Episode11 不穏な空気
あれから3日後。リヨンの家にはたくさんの人が門の前にいた。なにかあったのだろうか。そう思ったコムロは人混みを押しのけるように門の中に入っていった。
コムロ「おはようございます。この人混みはなんでしょう?」
執事「それがリヨン様が3日前に町人に向けて歌った音楽のせいで身内が亡くなったという人達の集団でして…」
コムロ「つまり、リヨンさんはションソン・デ・ラ・モーンを歌った可能性があるということですね」
執事「あまりそう考えたくはないですが可能性としては高いかと」
コムロ「少し外の方から事情聴取をしてきます」
そういうとコムロは門の外にいる群衆に声をかけた。まずはなぜここにいるのか。何があったのか。聞くこと全てを聞いた。結果は執事の言った通り、リヨンに助けられた人達が軒並み亡くなってしまったということであった。
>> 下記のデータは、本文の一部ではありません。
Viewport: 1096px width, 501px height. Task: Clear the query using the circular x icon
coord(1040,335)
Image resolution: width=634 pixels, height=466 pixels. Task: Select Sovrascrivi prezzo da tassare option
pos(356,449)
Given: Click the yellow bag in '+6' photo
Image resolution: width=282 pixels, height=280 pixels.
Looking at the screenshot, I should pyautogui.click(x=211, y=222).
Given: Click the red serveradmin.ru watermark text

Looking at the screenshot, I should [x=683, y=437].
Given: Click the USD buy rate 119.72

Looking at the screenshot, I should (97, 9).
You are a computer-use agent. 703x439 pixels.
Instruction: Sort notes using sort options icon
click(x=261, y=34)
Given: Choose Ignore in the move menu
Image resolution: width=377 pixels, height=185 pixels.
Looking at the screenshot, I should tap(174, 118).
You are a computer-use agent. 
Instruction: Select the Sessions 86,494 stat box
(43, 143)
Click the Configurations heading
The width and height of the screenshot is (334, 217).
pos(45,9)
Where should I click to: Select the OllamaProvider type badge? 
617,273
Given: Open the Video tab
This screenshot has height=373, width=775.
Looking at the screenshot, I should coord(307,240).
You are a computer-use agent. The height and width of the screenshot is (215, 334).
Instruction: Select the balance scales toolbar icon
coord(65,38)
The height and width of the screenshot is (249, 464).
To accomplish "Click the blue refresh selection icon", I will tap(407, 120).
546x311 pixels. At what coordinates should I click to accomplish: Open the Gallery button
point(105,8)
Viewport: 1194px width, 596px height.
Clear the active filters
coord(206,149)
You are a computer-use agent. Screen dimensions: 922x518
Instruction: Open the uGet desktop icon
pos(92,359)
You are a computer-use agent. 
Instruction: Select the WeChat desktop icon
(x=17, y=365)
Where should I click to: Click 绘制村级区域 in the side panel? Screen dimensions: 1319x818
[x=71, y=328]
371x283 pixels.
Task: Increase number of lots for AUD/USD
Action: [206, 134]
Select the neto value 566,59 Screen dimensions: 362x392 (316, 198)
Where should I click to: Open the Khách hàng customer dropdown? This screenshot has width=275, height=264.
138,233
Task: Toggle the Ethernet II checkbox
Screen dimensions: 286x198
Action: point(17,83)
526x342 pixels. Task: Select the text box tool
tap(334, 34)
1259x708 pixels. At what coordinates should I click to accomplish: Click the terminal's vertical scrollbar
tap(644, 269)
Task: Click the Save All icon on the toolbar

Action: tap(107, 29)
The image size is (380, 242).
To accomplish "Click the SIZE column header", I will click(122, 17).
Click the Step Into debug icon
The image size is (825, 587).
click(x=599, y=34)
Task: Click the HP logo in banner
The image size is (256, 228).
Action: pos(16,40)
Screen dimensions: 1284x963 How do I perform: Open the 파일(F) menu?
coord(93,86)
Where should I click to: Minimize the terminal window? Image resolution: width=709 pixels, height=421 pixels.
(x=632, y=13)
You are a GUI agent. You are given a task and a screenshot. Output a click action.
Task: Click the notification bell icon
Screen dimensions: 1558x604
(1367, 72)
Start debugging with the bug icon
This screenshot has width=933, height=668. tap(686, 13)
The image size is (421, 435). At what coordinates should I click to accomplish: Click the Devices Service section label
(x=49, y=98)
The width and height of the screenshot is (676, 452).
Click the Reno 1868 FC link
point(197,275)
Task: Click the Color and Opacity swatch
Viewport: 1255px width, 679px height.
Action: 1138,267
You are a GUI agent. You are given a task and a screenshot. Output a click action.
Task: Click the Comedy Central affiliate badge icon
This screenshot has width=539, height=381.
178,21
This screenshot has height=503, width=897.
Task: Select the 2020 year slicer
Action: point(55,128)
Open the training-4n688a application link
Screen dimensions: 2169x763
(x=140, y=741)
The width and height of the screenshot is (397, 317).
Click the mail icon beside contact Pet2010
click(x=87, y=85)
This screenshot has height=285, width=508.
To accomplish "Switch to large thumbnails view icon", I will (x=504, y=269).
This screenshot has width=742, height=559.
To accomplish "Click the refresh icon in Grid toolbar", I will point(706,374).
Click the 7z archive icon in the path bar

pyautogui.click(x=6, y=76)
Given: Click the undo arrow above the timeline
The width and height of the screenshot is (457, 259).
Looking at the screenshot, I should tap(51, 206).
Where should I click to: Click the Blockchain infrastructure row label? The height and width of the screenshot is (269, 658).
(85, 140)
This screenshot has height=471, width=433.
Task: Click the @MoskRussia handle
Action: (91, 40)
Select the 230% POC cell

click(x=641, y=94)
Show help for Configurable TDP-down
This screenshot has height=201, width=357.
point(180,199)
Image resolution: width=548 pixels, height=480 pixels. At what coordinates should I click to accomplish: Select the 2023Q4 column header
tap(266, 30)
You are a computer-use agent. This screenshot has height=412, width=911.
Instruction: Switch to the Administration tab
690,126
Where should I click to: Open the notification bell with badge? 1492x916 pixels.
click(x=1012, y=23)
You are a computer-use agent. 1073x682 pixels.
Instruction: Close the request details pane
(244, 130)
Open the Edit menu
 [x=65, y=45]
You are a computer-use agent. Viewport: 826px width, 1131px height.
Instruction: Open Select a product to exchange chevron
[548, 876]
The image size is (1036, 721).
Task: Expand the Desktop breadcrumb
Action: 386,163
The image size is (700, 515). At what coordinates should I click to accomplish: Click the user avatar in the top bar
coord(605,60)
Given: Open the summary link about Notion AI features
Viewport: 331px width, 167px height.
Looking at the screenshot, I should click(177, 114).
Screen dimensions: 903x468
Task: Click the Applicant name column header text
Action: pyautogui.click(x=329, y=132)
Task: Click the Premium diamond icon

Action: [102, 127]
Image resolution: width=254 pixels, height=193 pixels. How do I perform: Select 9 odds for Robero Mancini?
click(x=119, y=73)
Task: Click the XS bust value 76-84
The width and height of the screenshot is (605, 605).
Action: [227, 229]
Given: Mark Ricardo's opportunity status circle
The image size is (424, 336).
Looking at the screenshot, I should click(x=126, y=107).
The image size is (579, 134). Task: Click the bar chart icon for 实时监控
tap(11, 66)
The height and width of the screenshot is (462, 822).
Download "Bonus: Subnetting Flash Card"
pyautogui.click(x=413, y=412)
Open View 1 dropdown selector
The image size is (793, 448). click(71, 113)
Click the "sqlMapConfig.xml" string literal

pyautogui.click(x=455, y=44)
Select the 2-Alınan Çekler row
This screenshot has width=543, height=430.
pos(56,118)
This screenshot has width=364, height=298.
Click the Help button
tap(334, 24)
コムロ「やはり、リヨンさんがションソン・デ・ラ・モーンを歌った可能性が高いな。でもトロアの身内を助けた時はなぜトロアも身内も亡くならなかったのだろうか」
コムロはあの日のことを思い出し始めた。
たしかに、あの時のトロアは少し変だと思っていた。リヨンが来てもなぜかすぐに家に入れてくれなかったり、リヨンが歌い終わると小さな声で「計画通り」と言っていた。コムロは一旦、トロアのところに向かうことにした。
コムロ「すみません。トロアさんいらっしゃいますか?」
トロアの家族「今トロアは外に出ています。おそらくヴィヴィエ公園に向かったと思われます」
コムロ「ありがとうございます」
コムロはこの街の東側にあるテッド・ドール公園の次に大きいヴィヴィエ公園へ向かうことにした。トロアの家からは少々離れており、到着まで少し時間がかかる。30分くらいかけてヴィヴィエ公園にやってきた。そこにはただポツンと立つ小柄な男性が。いや、何かオーラを
コムロ「トロア…?」
トロア「よし、計画は順調に進んでいる。死人は15人と聞いた。僕の目標まであと15人…!リヨンは素直な女だ。このまま歌い続けてもらおう…!」
コムロ「そういう事だったんだな」
トロア「君は…!」
コムロ「コムロです。以後お見知り置きを」
コムロ「今の話しっかりと聞かせてもらったぞ」
トロア「くそ、ついにバレたか。なら仕方がない。お前もリヨンと同じようになってしまえ!」
トロアは突然何か機械のような物を取り出した。そこまで大きくなく、手のひらサイズと言ったところだ。
コムロ「それは何だ!」
トロア「これは歌声変換機だ。歌う者の声を全てションソン・デ・ラ・モーンにする優れものだ」
コムロ「そんなもの今すぐ捨てろ!」
トロア「そう言って「はい、捨てまーす」っていう馬鹿がいると思うか?」
コムロ「やはり、口では駄目か。ならこいつの出番だな」
コムロが取り出したのは研ぎ澄まされた剣だった。